During World War II, he served in the Army Air Corps, the forerunner of today’s U.S. Air Force, and spent time in England, Italy, and what was then called French North Africa. Although he was a member of what is now often called "The Greatest Generation," he would have said he and his fellow soldiers weren’t heroes, but were only doing their duty to serve their country.
He met my mom, Alice (Marsh) Finney, at her family’s Harvest Home Farm, about a mile north of Rochester village on Route 100. Her cousin, Zora Chamberlain Dwire, who worked with Dad on the Taggart estate, introduced them. Although my mom was eight years older than he was, they fell in love and were married in 1948. My sister arrived 10 months later, and I was born in 1953.
My parents had a good marriage. They were partners, and made decisions together. Dad was the breadwinner and Mom stayed home and took care of her family. Dad put his paycheck in the bank each week and Mom took care of the checkbook and paid the bills. Dad went grocery shopping, because Mom didn’t drive.
At one point, he worked in Randolph for Ethan Allen Furniture Co, and we lived in a house on Lincoln Avenue that I often walk by now. I was a toddler that year, and don’t remember living there, but my older sister was in first grade then. Her classroom was in what is now the Chandler Gallery, where her classmates included Judith (Dimick) Alonso, whom she is still in touch with, and Chuck Cassidy, now the husband of Nancy Cassidy, one of my co-workers at The Herald.
Dad was an enthusiastic gardener. I like to think that my oldest daughter, who is a horticulturist, got some of her love of plants from him. He made our double lot in Ridgefield, Conn. a verdant showcase with a large vegetable garden, grape arbor, raspberry bushes, and fruit trees. Each of our huge maple trees was ringed with a neatly edged bed of pachysandra.
For about 30 years, Dad worked as a delivery truck driver for the Home Oil Co. in New Canaan, Conn. I still remember the smell of the fuel oil that clung to his dark blue uniform even after laundering, rising from the ironing board with the steam as my mother pressed it.
When he came home at night, I remember him often teasing my mom by untying her apron strings as she stood at the stove making supper. He had a heavy beard and would often rub his bristly chin against her cheek, before going upstairs to wash up. He’d come back into the kitchen, freshly shaved, and repeat the process, saying, "See? Smooth as a baby’s bottom!"

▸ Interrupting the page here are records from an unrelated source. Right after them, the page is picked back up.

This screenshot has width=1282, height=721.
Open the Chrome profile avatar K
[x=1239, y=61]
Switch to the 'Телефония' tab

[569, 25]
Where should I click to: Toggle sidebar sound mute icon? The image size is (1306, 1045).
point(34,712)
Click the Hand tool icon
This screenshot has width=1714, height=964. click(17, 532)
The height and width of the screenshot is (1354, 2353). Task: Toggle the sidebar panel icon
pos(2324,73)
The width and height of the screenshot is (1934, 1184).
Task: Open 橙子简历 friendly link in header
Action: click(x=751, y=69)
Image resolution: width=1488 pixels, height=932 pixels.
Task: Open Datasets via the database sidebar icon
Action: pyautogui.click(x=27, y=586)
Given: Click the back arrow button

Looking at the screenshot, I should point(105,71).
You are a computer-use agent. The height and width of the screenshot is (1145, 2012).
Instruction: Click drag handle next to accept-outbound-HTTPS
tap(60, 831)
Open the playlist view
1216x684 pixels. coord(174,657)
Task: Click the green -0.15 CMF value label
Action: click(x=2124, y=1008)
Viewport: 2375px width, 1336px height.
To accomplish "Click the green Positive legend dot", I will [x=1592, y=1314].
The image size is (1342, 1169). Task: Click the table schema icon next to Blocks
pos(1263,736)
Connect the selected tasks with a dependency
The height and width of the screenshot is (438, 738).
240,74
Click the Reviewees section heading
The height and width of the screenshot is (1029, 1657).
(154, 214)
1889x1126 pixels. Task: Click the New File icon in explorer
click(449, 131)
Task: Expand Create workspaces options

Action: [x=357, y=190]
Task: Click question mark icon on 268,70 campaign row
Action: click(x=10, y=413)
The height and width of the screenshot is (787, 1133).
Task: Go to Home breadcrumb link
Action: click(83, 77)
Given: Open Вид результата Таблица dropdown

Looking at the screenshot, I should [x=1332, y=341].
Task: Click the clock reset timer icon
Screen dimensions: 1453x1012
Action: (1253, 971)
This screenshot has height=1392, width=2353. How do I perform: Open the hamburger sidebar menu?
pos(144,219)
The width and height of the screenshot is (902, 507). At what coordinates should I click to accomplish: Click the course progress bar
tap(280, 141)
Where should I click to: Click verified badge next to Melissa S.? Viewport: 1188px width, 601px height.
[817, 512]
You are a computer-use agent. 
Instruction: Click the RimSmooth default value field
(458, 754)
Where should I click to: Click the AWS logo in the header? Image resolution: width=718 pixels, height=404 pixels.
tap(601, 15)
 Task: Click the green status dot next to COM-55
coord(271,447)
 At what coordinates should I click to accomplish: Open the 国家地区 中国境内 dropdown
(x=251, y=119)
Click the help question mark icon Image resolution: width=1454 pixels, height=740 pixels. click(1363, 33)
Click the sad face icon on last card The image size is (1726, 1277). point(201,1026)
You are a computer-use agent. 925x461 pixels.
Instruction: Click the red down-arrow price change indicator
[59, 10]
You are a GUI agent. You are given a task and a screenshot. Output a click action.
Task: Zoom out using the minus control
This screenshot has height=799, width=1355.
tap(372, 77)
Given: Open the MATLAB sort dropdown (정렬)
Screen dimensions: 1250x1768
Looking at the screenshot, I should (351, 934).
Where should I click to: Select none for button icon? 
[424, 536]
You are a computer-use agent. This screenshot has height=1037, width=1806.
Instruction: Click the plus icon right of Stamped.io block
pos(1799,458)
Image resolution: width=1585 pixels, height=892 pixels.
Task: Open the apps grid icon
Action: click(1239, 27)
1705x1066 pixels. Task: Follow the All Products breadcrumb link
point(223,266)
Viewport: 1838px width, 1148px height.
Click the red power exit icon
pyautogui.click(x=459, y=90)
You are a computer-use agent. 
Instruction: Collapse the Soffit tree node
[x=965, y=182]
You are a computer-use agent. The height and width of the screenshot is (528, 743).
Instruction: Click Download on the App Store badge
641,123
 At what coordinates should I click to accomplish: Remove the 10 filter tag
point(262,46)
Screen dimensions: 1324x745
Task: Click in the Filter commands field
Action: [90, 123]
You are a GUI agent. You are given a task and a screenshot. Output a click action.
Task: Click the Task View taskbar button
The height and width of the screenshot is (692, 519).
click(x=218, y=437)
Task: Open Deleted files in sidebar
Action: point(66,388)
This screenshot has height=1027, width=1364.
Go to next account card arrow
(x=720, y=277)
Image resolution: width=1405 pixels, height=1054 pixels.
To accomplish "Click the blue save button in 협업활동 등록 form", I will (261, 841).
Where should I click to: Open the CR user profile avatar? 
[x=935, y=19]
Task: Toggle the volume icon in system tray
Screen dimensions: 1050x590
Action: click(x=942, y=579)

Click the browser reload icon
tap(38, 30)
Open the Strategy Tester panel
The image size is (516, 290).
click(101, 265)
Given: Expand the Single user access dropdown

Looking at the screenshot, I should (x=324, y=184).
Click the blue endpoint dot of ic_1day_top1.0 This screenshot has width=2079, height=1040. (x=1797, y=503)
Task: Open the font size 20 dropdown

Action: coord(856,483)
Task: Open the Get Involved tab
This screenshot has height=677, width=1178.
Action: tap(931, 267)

He was a stern disciplinarian as a father, but became a doting grandfather. Now that I’m a grandparent myself, I can imagine the joy he must have gotten from seeing those small faces wreathed in smiles and tiny hands placed trustingly in his. He worked many hours when my sister and I were growing up, and I’m glad he had more time in his later years to show his love for his grandchildren. They returned that love enthusiastically.
Dad was very patriotic, a proud veteran and VFW member, who always marched in our town’s Memorial Day parade, but had to ride in a car in his last parade because he was too weak from cancer to walk. He taught my oldest daughter to raise and lower the flag on the pole in his front yard. I went back recently and saw that although the town, the neighborhood and the house where I grew up had changed a great deal, Dad’s flagpole was still there.
He died April 1, 1990 from stomach cancer, just a few days after his 70th birthday. I’ve always thought it was fitting that my dad, who loved to tease people and joke around, died on April Fools Day. He was weak and emaciated on my last visit, which was just a short time before he died, but he still hobbled outside to see if I had oil in my car and my gas tank was full! He worried about my three children and me being safe on the trip back to Vermont.
Dad didn’t go to church on a regular basis, but he lived his moral values every day. He had firm beliefs and spent countless hours helping others. Dad taught me, by his example, to be tenacious and work hard, have faith in God and also in myself, keep my word, be a committed parent and community member, and to love life and have a sense of humor about it. I miss him and I often feel his presence with me.